The Case for Over-Communicating

communication methods

Since March 30 I’ve been constantly thinking about an email I received from my dear friend and colleague, Natasha Marchewka.

Natasha is definitely one of life’s constant learners and she’ll often send me things she’s discovered. In this case, it was a quote from James Clear, author of the best-selling book Atomic Habits.

I’ve been trying to decide if the statement is right or wrong. This week it became clear to me – when it comes to business communication, it is 100% correct.

What is this curious statement? And how is it influencing my work and communication style?

“It’s generally better to over-communicate. If you wait to reply because you don’t have an answer yet (or because you don’t want to share bad news), the other party often ends up making assumptions about what the delayed reply might mean. Silence frustrates and confuses people. Better to communicate early and often.”

~ James Clear

As a potential client, I’ve recently experienced the opposite of over-communicating.

I’m taking on the daunting task of moving my home away from oil heat. A month ago a representative arrived from a referred company and my impression was that this initial meeting went well. My expectation was a follow-up email or phone call. After one week I left a voicemail for the representative. Same thing after two weeks. No response.

Other work I’m doing on the house has taught me that, for a variety of reasons, things can move slowly. As Clear’s quote suggests, I made an assumption that the firm was overwhelmed with projects, so in week three I checked in with the office manager. They sounded surprised at the lack of communication and indicated they would investigate and that I would hear back soon.

Another week went by. This time when I reached the office manager I voiced my assumption, “You must be very overwhelmed.” The answer was, “No, not at all.” Uh oh. The representative did call back that day. The conversation included an apology, some excuses, and the implication that I had misunderstood the process. Oh my!

I’ve now landed on the assumption that this is a job they simply don’t want. It is an old, quirky house with a variety of issues that will make the transition away from oil a bit complicated. If I’m right, that could have been communicated to me in an email three weeks earlier. If I’m wrong, they could have ensured my understanding of the process and kept the job by over-communicating with me.

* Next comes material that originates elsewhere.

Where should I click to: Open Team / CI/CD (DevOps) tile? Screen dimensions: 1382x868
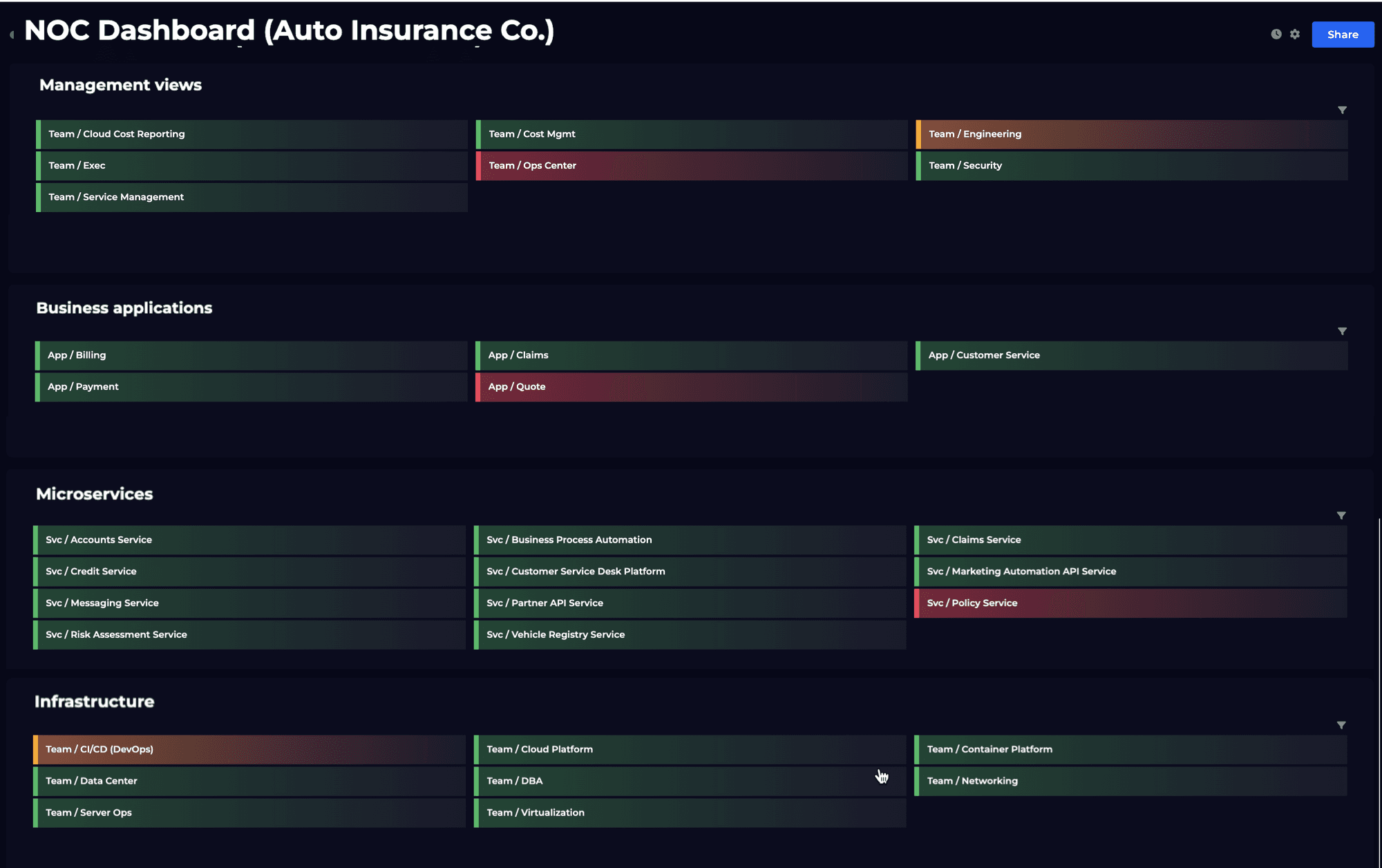(x=249, y=749)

In thinking about the other contractors that are currently supporting me in taking care of this house, they are all over-communicators. My plumber relies on text but is diligent and always keeps his word. The team that’s replacing a large front window is keeping me regularly informed by email.

I’ve also looked back on my own projects and remembered that when I fumbled with over-communicating, a workshop vanished. Today as I juggle a big project with a short deadline, I’m diligent about over-communicating with quick emails that keep everyone informed of progress and next steps.

It seems to me that over-communicating works to everyone’s advantage but I’m interested in your thoughts. Where do you stand on over-communicating? How do you use it with your clients and prospects? And how does it impact your purchasing decisions? Share your thoughts in the comment section below.

And if you’ve got a referral to a reliable company that I should contact to move away from oil heating, let me know!


Closing a sale is the natural outcome of inspiring great conversations and listening intently to our potential customers.

This natural approach still involves a process – a plan that moves potential customers through a journey of discovery with you. So ... what's your process? And am I the right sales coach for you? Let's find out.

6 thoughts on “The Case for Over-Communicating”

  1. I prefer more communication than less as long as it’s not too overboard. Even if the news is bad it’s better than not saying anything at all

    • Absolutely, Scott. There are some conversations that cause us to hesitate, that we rehearse in our minds ahead of time because they are difficult, but having the conversation is what strengthens our relationships in business and personally.

  2. I agree with James Clear 100%. Delayed responses leave people confused. It’s a bit like people who are late all the time—regardless of the reason, it signals their priorities.

    • Thanks Lorri. This is a very straightforward way to summarize the power of over-communication “Delayed responses leave people confused”. Perfect!

  3. I’ve discovered that over communicating is not a bad thing, especially as many people don’t bother to read emails fully. Sending the same info in different ways/times can sometimes help get the point across.

    • This is a great quote, Cheryl. We have so many “channels” to communicate these days and we can’t ever be sure “who is checking what when”, so sending the info in different ways is an absolute must. Thanks for taking the time to comment.